Soweit sich aus § 284 Abs. 2 Satz 2 AO 1977 ergibt, daß die Vollstreckungsbehörde von der Abnahme der eidesstattlichen Versicherung absehen kann und insoweit eine Ermessensentscheidung zu treffen hat, hat die Antragstellerin selbst vorgetragen, daß diese Situation erst nach Vorlage des Vermögensverzeichnisses gegeben ist. Im Streitfall beanstandet das FA jedoch zu Recht, daß ein ordnungsgemäßes Vermögensverzeichnis bisher trotz Aufforderung nicht abgegeben worden ist. Solange eine wesentliche Voraussetzung für die Ausübung des durch § 284 Abs. 2 Satz 2 AO 1977 eingeräumten Ermessens, nämlich das Vorliegen eines ordnungsgemäßen Vermögensverzeichnisses, nicht gegeben ist, kann auch ein Anspruch der Antragstellerin auf eine nachvollziehbare Ermessensentscheidung nicht verletzt worden sein.
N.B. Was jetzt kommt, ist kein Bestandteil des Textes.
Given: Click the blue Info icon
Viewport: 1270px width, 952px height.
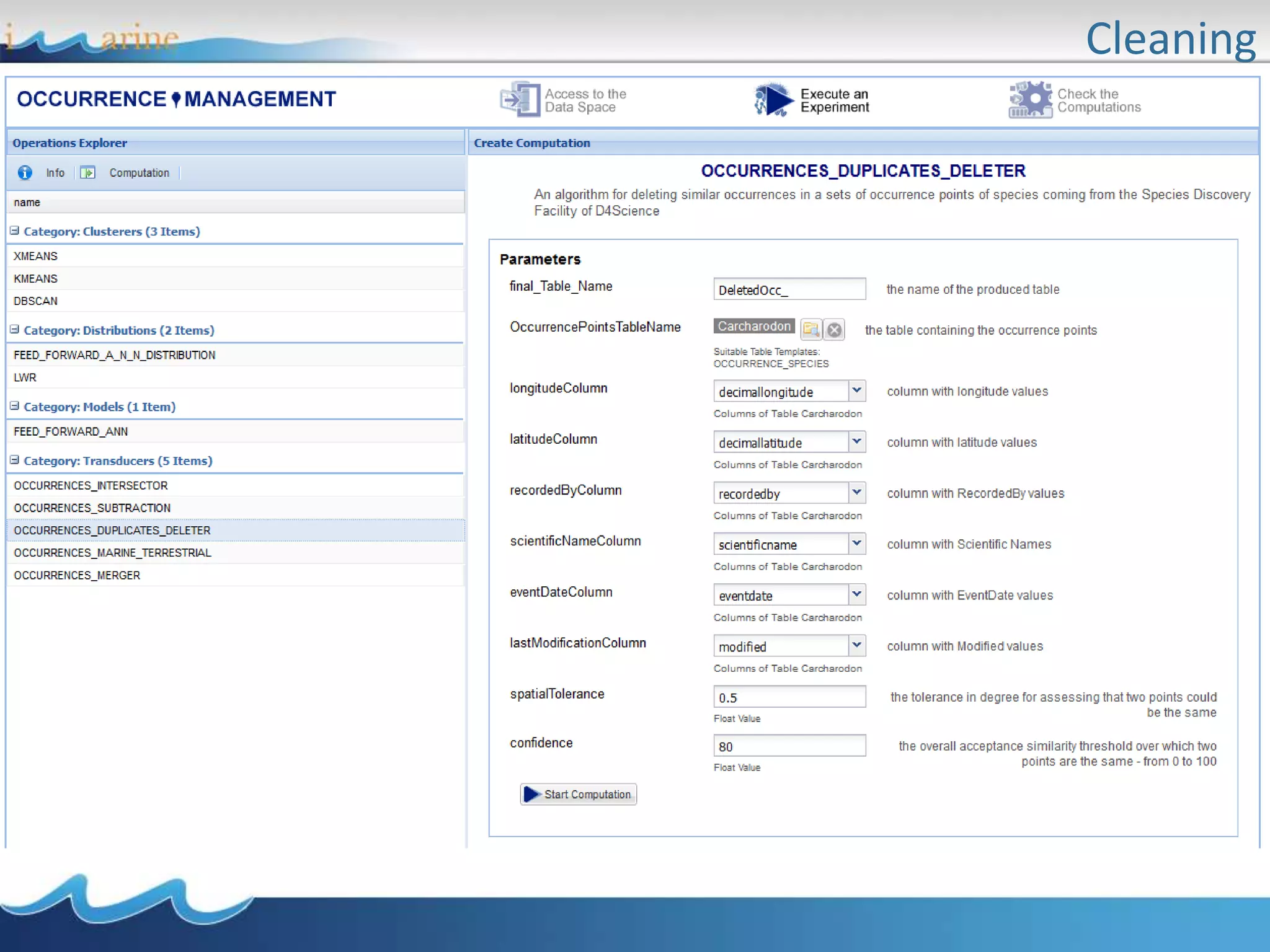Looking at the screenshot, I should pos(25,173).
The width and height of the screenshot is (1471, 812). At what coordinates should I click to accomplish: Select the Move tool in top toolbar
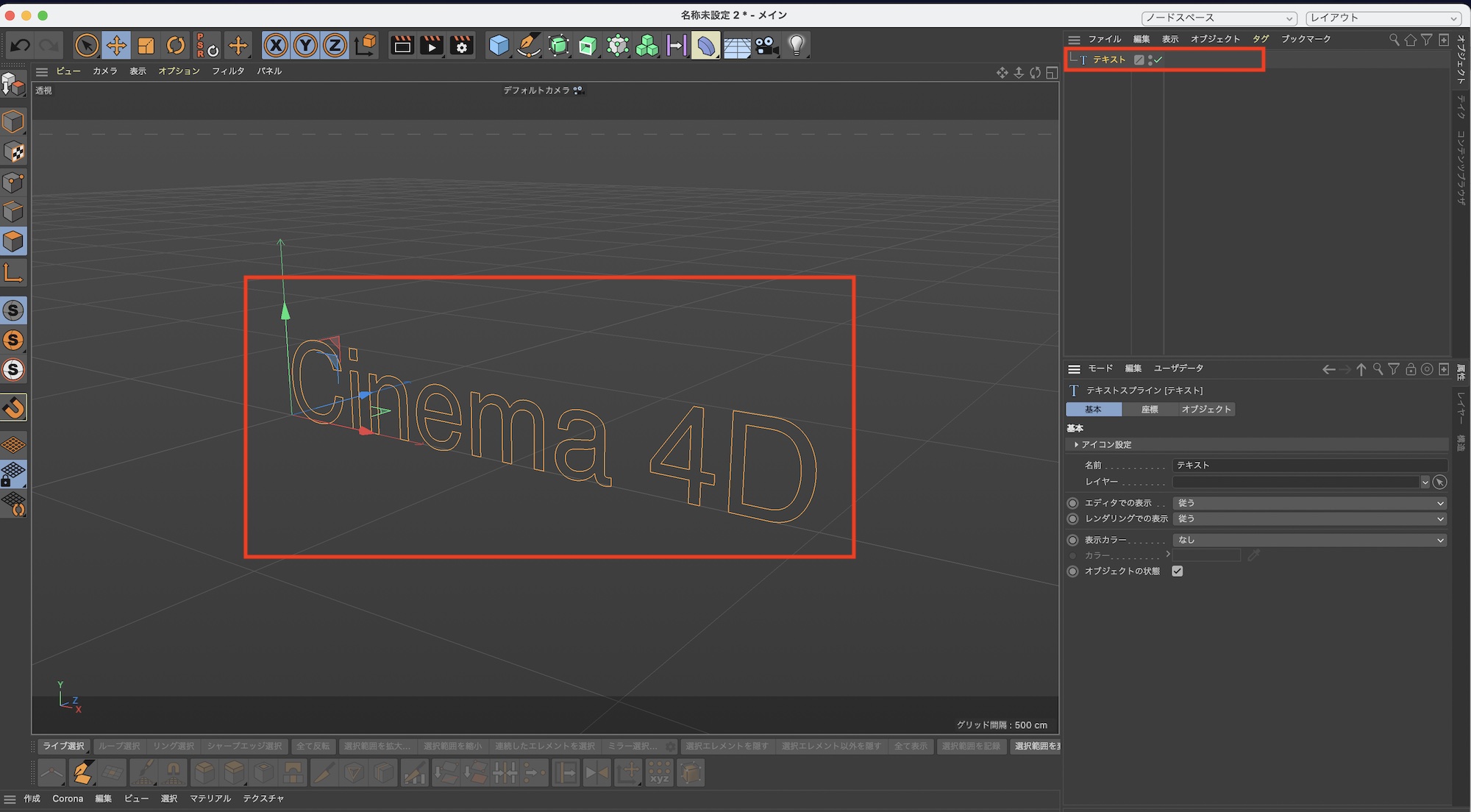(x=116, y=46)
Ob ein aufschiebend bedingter Anspruch auf ermessensgerechte Entscheidung über das Absehen von der Abnahme der eidesstattlichen Versicherung nach Vorlage eines ordnungsgemäßen Vermögensverzeichnisses einen Anordnungsanspruch darstellen kann, kann im Streitfall dahingestellt bleiben. Denn auf jeden Fall träfe auch insoweit zu, daß ein Anordnungsgrund nicht gegeben wäre.
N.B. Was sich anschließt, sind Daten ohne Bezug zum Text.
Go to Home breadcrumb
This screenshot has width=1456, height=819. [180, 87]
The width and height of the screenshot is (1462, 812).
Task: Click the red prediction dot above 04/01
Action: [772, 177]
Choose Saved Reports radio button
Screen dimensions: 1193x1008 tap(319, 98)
3. Nach § 114 Abs. 1 Satz 2 FGO ist ein Anordnungsgrund nur gegeben, wenn die einstweilige Regelung zur Abwendung wesentlicher Nachteile, zur Verhinderung drohender Gewalt oder aus anderen Gründen, die sich im Streitfall allerdings nicht schon allein aus dem Vollzug der Haft als gesetzlich vorgesehenes Zwangsmittel (§ 284 Abs. 7 AO 1977) ergeben können, vor Abschluß des Hauptsacheverfahrens ,,nötig" erscheint. Notwendig ist nach der ständigen Rechtsprechung des Bundesfinanzhofs die einstweilige Anordnung nur, wenn das private Interesse des Antragstellers an der einstweiligen Regelung das öffentliche Interesse an der Aufrechterhaltung des gegenwärtigen Zustandes überwiegt und die vorläufige Maßnahme unumgänglich ist, um wesentliche Beeinträchtigungen zu vermeiden (vgl. Beschluß vom 12. April 1984 VIII B 115/82, BFHE 140, 430, BStBl II 1984, 492, 494).
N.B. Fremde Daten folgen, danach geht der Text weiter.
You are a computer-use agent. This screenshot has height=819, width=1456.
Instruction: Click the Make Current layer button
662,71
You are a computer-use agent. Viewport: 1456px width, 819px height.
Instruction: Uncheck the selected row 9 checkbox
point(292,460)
Diese Voraussetzungen sind im Streitfall nicht erfüllt. Denn die Antragstellerin hat keine Tatsachen dargelegt und glaubhaft gemacht, die wesentliche Beeinträchtigungen ihrer Rechtsposition im Falle des Vollzugs des Haftbefehls aus besonderen Gründen erkennen lassen. Vielmehr besteht ein öffentliches Interesse daran, daß die Antragstellerin ihrer Verpflichtung zur Abgabe eines ordnungsgemäßen und vollständigen Vermögensverzeichnisses nachkommt. Da sie diese Verpflichtung nicht freiwillig erfüllt und die vom FA erbetene Debitorenliste nicht vorgelegt hat, muß sie es hinnehmen, daß ihre rechtskräftig feststehende Verpflichtung dazu mit den dafür im Gesetz vorgesehenen Mitteln, zu denen auch die Haft gehört (§ 284 Abs. 7 AO 1977), erzwungen wird.
Anhaltspunkte dafür, daß der Anspruch der Antragstellerin auf fehlerfreie Ermessensausübung durch das FA nach Vorlage des ordnungsgemäßen Vermögensverzeichnisses gefährdet ist, hat die Antragstellerin nicht dargelegt und glaubhaft gemacht. Sie hat insbesondere keine Tatsachen oder sonstigen Gesichtspunkte vorgetragen, die dafür sprechen, daß das FA nach Vorlage eines ordnungsgemäßen Vermögensverzeichnisses nicht prüfen wird, ob es von der Abnahme der eidesstattlichen Versicherung absehen will. Solche Umstände sind auch sonst nicht ersichtlich.